Erin appeared moments later, looking slightly winded, as if she had jogged up the steps. Perhaps she had.

“Is everything okay?” she asked. “Are you hurt?”

Holtzmann’s train of thought was momentarily derailed by the concern in Erin’s eyes, and what that might mean, but she snapped herself back on track. She was on an important mission.

“No, I’m peachy,” she said. “I just wanted to give you something.”

She walked up to Erin until there was barely enough space to hold up the mini tube of chips between them.

“Pringles?” asked Erin.

“No,” said Holtzmann. “These are mine.”

“Oh.”

“But I do want to give you a Pringle.”

“… oh.”

“This is a new tube,” Holtzmann explained. “I’ve just opened it. I’m going to eat them, but before I do … I want you to have the first chip.”

She removed the lid again and presented the open container to Erin, almost like a trophy. Erin obligingly removed the top Pringle from the stack. Her fingers brushed against Holtzmann’s as she did it.

Holtzmann watched, waiting.

The First Pringle

“Okay …” said Erin. She bit off a corner of the chip. Holtzmann had never seen anyone eat a Pringle so slowly before, and she decided in that moment that all other methods of Pringle consumption were patently inferior.

Erin finished the chip and looked at Holtzmann uncertainly. “Um, thanks,” she said. “I’ll just … be going back downstairs now … unless there’s something else?”

Holtzmann tilted her head. What had she done wrong?

“Until next time,” she choked out, even managing a half-smile.

When Erin was gone again, she sank down to the floor. She had been as clear as possible. She had given her the first chip. She didn’t understand.

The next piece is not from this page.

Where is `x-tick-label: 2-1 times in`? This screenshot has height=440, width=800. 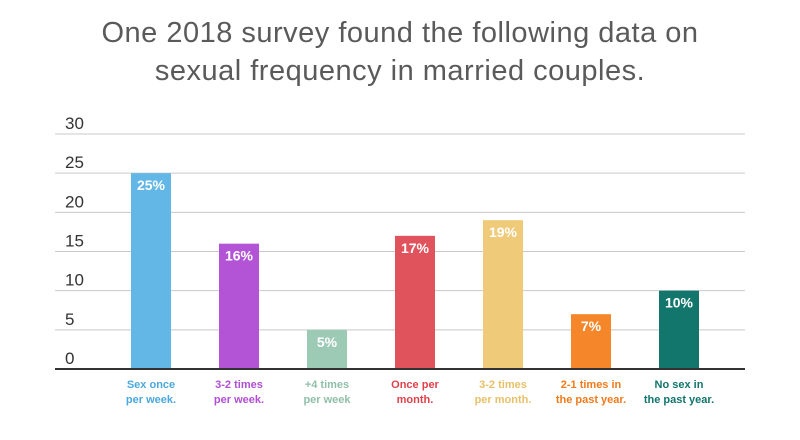 x-tick-label: 2-1 times in is located at coordinates (592, 385).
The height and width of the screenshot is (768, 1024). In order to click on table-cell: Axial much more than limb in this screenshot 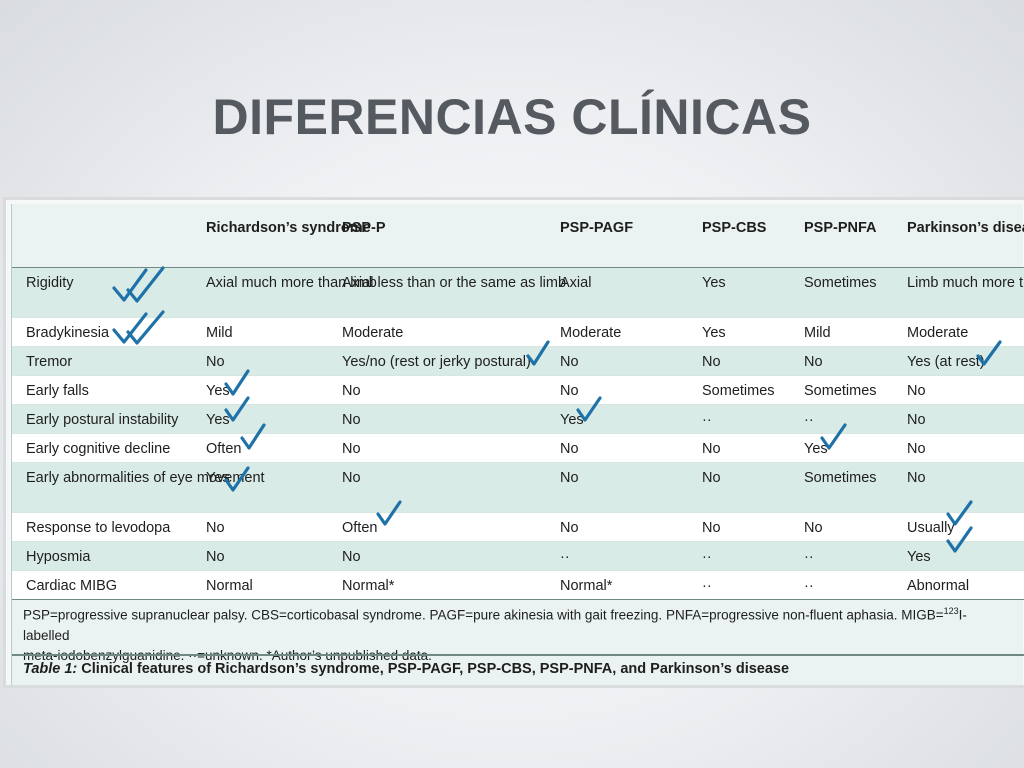, I will do `click(292, 282)`.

She reached a hand into the Pringles tube, but she didn’t want to eat them anymore. She set the tube on the floor and pushed it away from her, sending it skidding into the wall.

This was the position Abby found her in when she came upstairs a few minutes later with a question about the energy source of her proton glove.

“… so I wanted to know, how long do you think the charge could last, assuming—”

Abby finally noticed Holtzmann’s uncharacteristic stillness and cut herself off. “Are you all right?” she asked.

Holtzmann shook her head dismally.

“What’s wrong?”

She pointed at the Pringles tube where it lay on its side against the wall, several chips spilling out onto the floor.

“I’ve never known you to refuse to eat something that fell on the floor,” said Abby, misinterpreting.

“No,” said Holtzmann. “Can’t you tell? One is missing. There are usually twenty-five. Now there are twenty-four.”

“Okay,” said Abby, “later I want to know how you can tell the exact number of chips immediately by sight, but right now, I need you to explain to me why the missing Pringle is a problem.”

Holtzmann picked at the hem of her pants.

“Holtz,” Abby prompted.

“IgaveErinthefirstchipandshedidn’tcareaboutit.”

Abby’s face softened. “The first chip? Wow.” She paused. “I doubt Erin understood what that meant. I think you two just need to communicate better.”

Holtzmann glared at the floor. That was exactly what she had been trying to do.